◆ **Source records**
* Begin *
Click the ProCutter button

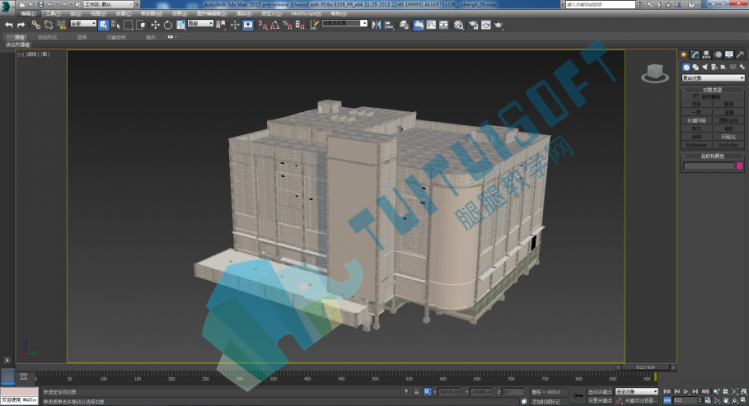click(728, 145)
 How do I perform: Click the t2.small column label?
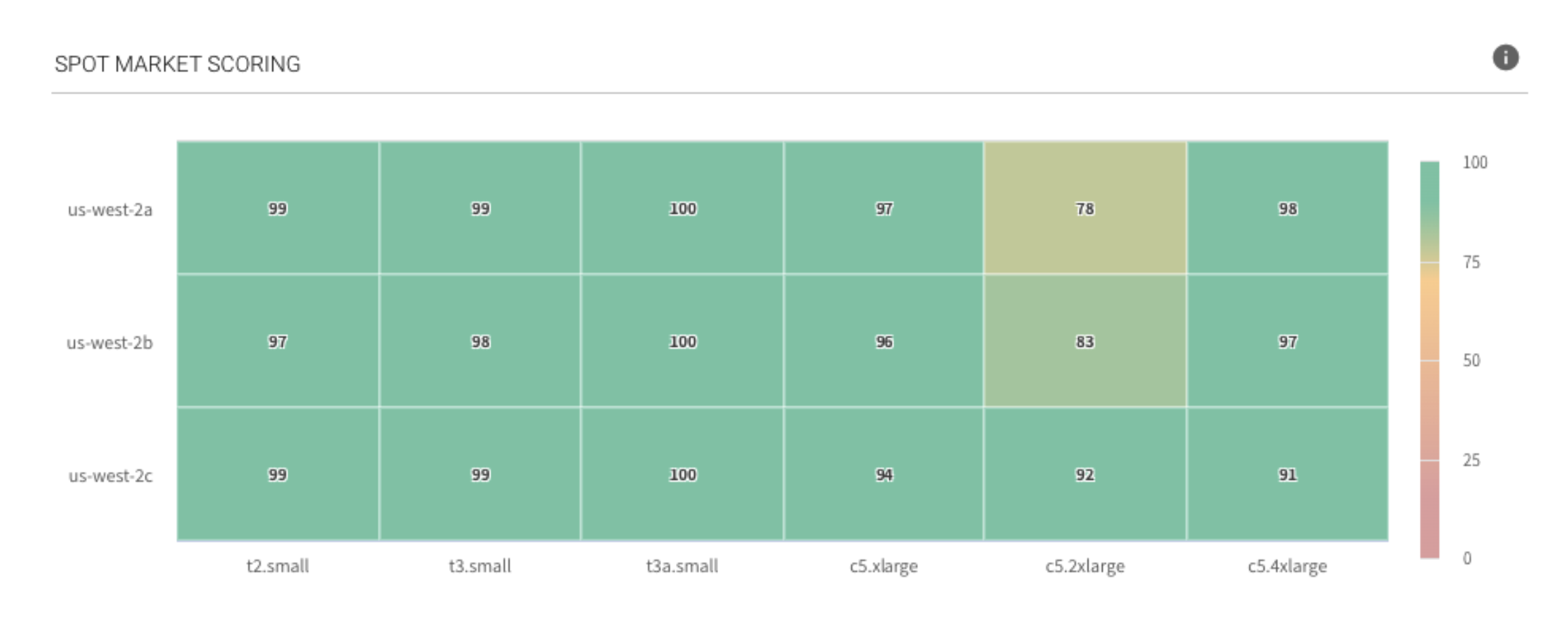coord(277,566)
* End *
* Begin *
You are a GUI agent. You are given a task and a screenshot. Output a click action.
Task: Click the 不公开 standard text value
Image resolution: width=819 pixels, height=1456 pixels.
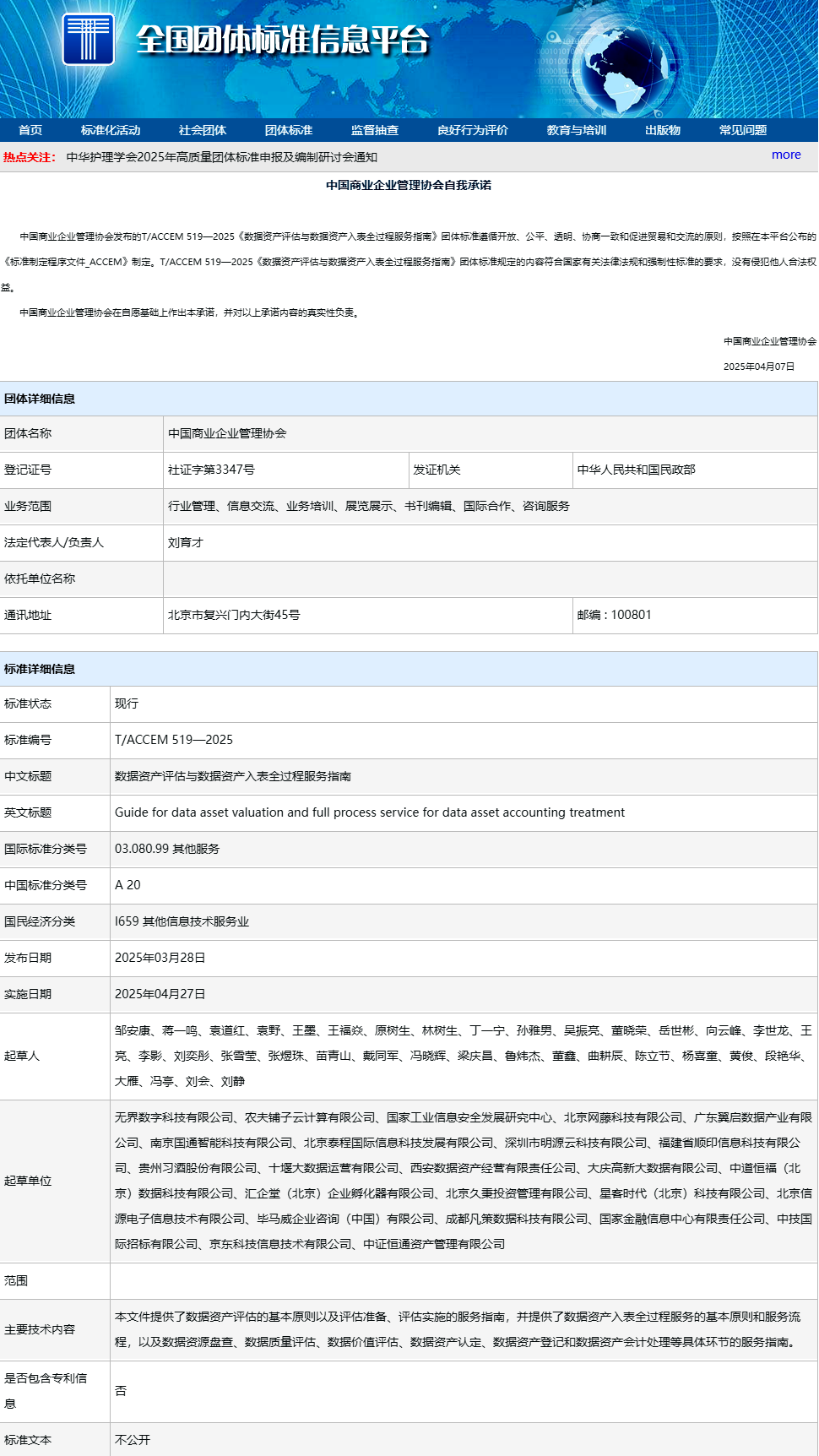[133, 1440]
* End *
* Begin *
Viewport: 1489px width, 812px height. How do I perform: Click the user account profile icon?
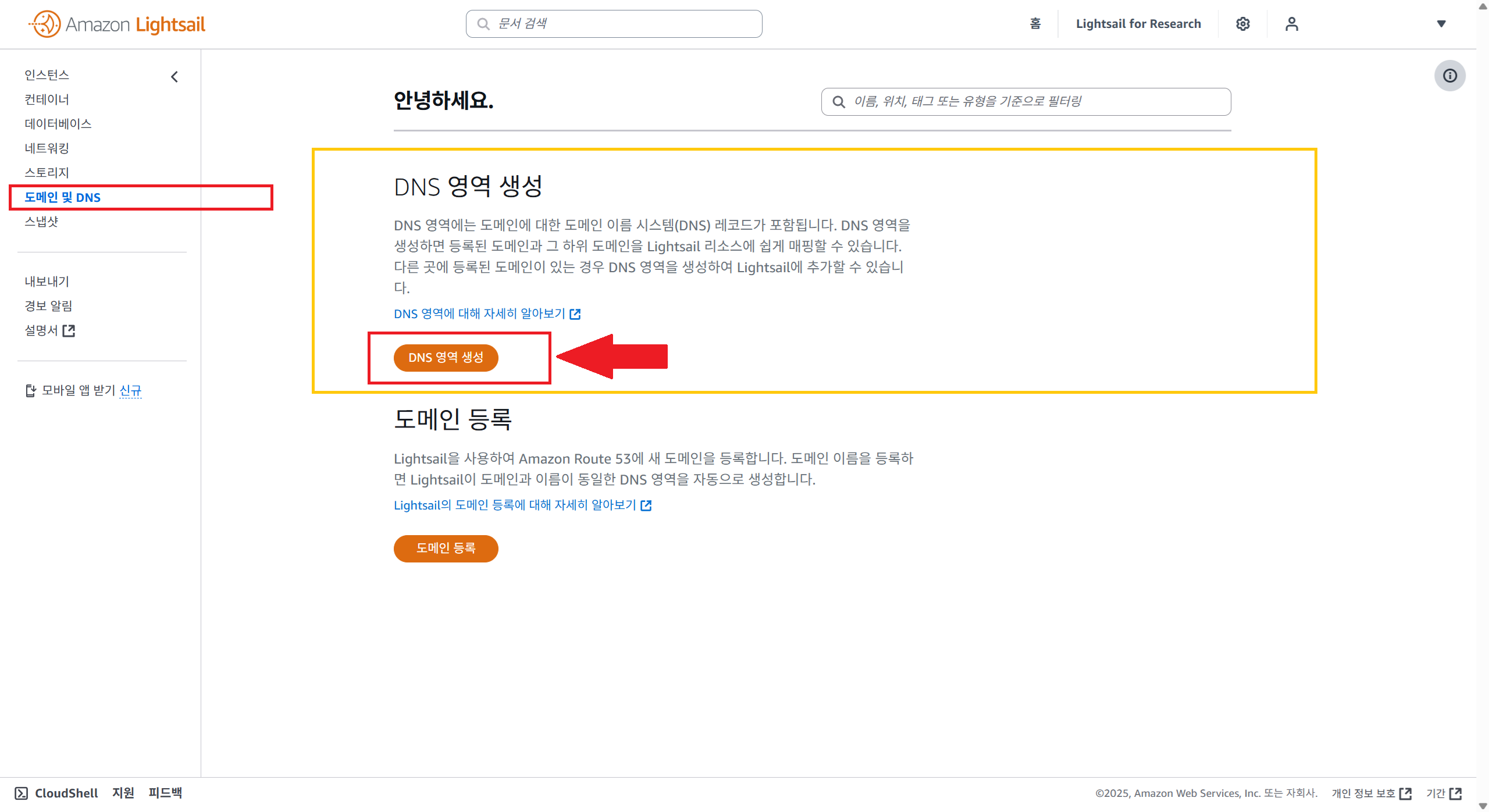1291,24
* End *
◆ **What to work on**
Show each line of the listing that contains the string "width", matching case exactly.

◆ **Exercise solution**
Image resolution: width=819 pixels, height=1456 pixels.
Viewport: 1489px width, 812px height. How do I perform: Click the user account profile icon?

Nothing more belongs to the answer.